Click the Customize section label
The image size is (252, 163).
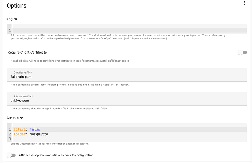pos(15,118)
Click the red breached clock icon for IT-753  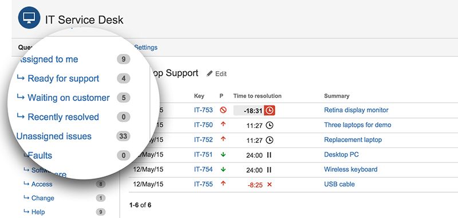(x=270, y=110)
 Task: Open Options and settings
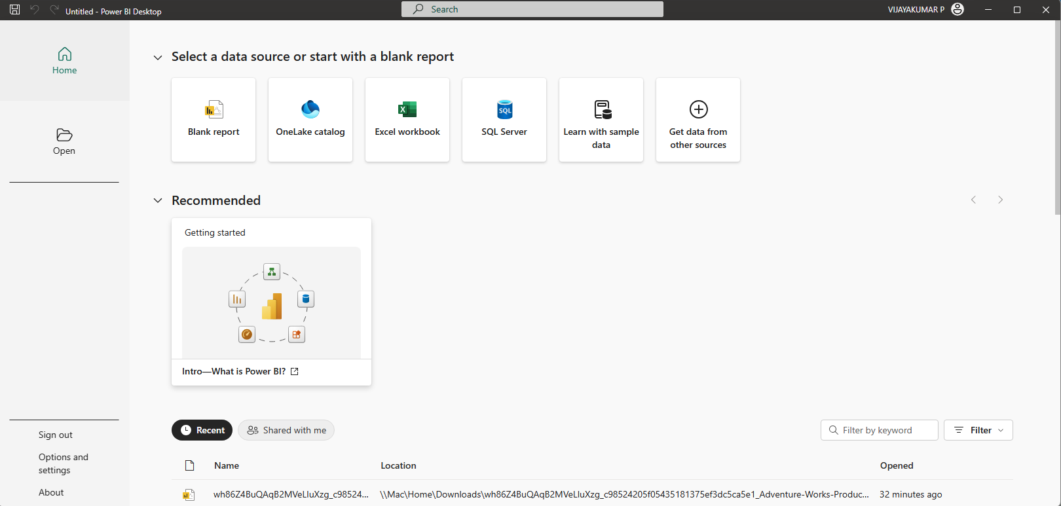point(63,463)
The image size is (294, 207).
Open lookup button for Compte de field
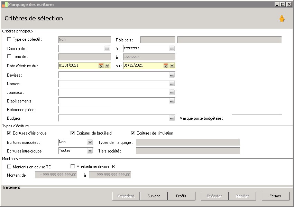[x=107, y=49]
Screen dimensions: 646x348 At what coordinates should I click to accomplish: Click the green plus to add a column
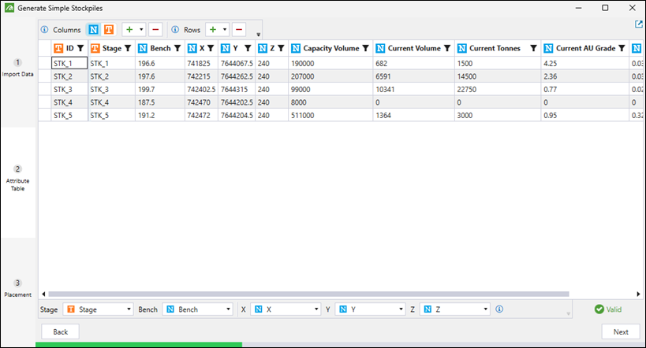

PROMPT.
Change "lookup" to "search" in everything from the line containing "The image size is (294, 207)." down to the end of the items, keep all else the same, and leave the pictures out.

SOLUTION TO THE EXERCISE.
The image size is (294, 207).
Open search button for Compte de field
[x=107, y=49]
Screen dimensions: 646x348 At what coordinates should I click to accomplish: Click the green plus to add a column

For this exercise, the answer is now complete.